Jeux d'Histoire du Ponant - club de jeux d'Histoire à Brest

dimanche 3 septembre 2017

Philomélion


Le vieil empereur avait plus de soixante ans et était malade. Pourtant,  Alexis 1er Comnène avait encore une fois pris la tête de son armée et marchait contre un adversaire insaisissable : les cavaliers de Malik-Shah, le sultan seldjoukide d'Iconium.

Les Turcs, plus mobiles, refusaient la bataille rangée. A défaut de bataille décisive, les Byzantins ne connurent que de brèves escarmouches sans lendemain. Lassé, Alexis décide de rentrer à Byzance, ramenant avec lui de nombreux réfugiés qu'il souhaitait soustraire des razzias turques.

Nous sommes en automne 1116. L'armée byzantine quitte Philomélion, à une centaine de kilomètres au Nord-Ouest d'Iconium. C'est alors que surgissent les cavaliers turcs...

Les Seldjoukides arrivent par trois côtés.
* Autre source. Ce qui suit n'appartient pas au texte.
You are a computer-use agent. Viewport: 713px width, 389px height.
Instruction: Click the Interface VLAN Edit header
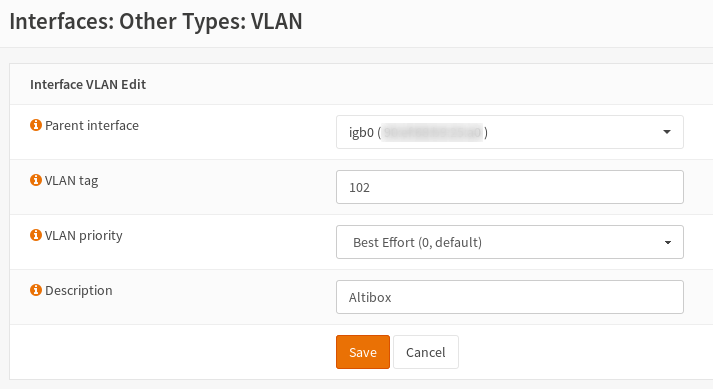(88, 85)
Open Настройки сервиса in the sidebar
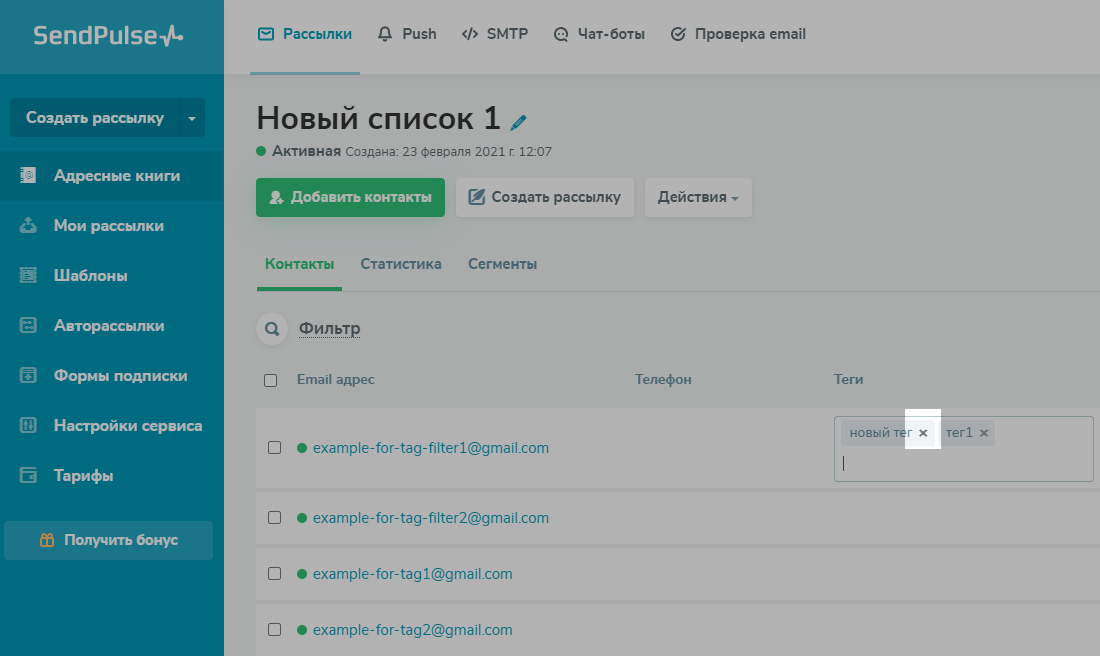The image size is (1100, 656). coord(127,426)

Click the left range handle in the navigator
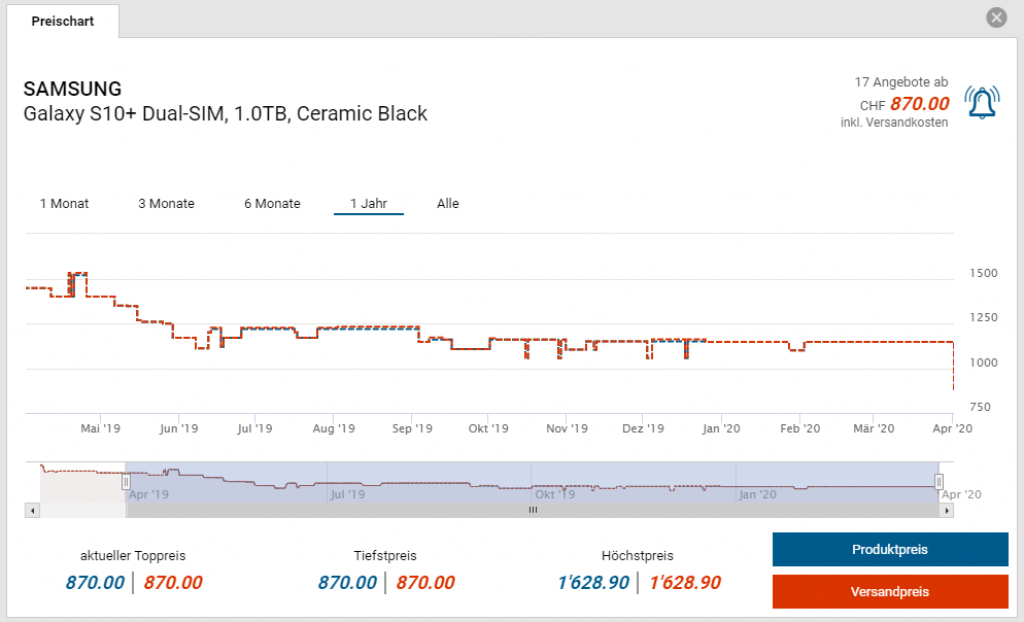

Leur objectif est de capturer le convoi ou de défaire l'empereur. Les Byzantins disposent également de trois corps. Le premier, celui d'Alexis, ouvre la route au convoi. Les deux autres corps protègent les côtés. Le convoi doit passer.

 Les Turcs se jettent sur leur proie
Ce sont essentiellement des archers montés, gardant l'ennemi à distance... 
...et esquivant pour éviter tout contact
Rapidement, les Turcs repoussent la cavalerie légère ennemie...
...et isolent la cavalerie lourde pour la détruire
 Les Turcs se mettent en travers du convoi malgré les mercenaires francs et varègues
Sur les ailes, la cavalerie byzantine contrecharge...
 ...parvient par repousser les cavaliers adverses...
...mais paie le prix fort face aux flèches seldjoukides
 


Le convoi est stoppé, l'aile gauche byzantine en passe d'être détruite ; seule l'autre aile semble pouvoir encore résister aux insaisissables archers montés seldjoukides.

 Le convoi est capturé
L'Empereur, poursuivi, parvient à s'échapper de justesse


Sur notre table, les Turcs furent victorieux. Dans les faits, cette rencontre est à peine évoquée et laisse planer le doute.

Alexis 1er Comnène ignorait que c'était sa dernière campagne militaire. Quarante-cinq ans après le désastre de Manzikert, il ne pouvait pas savoir non plus que les pires heures de Byzance allaient venir.

2 commentaires:

  1. Je ne me lasse pas de venir par ici...Très beau rapport, fort bien illustré et servi par une très jolie plume...

    RépondreSupprimer
  2. Merci beaucoup. C'est trop. Mais nous continuons de chercher un photographe digne de ce nom.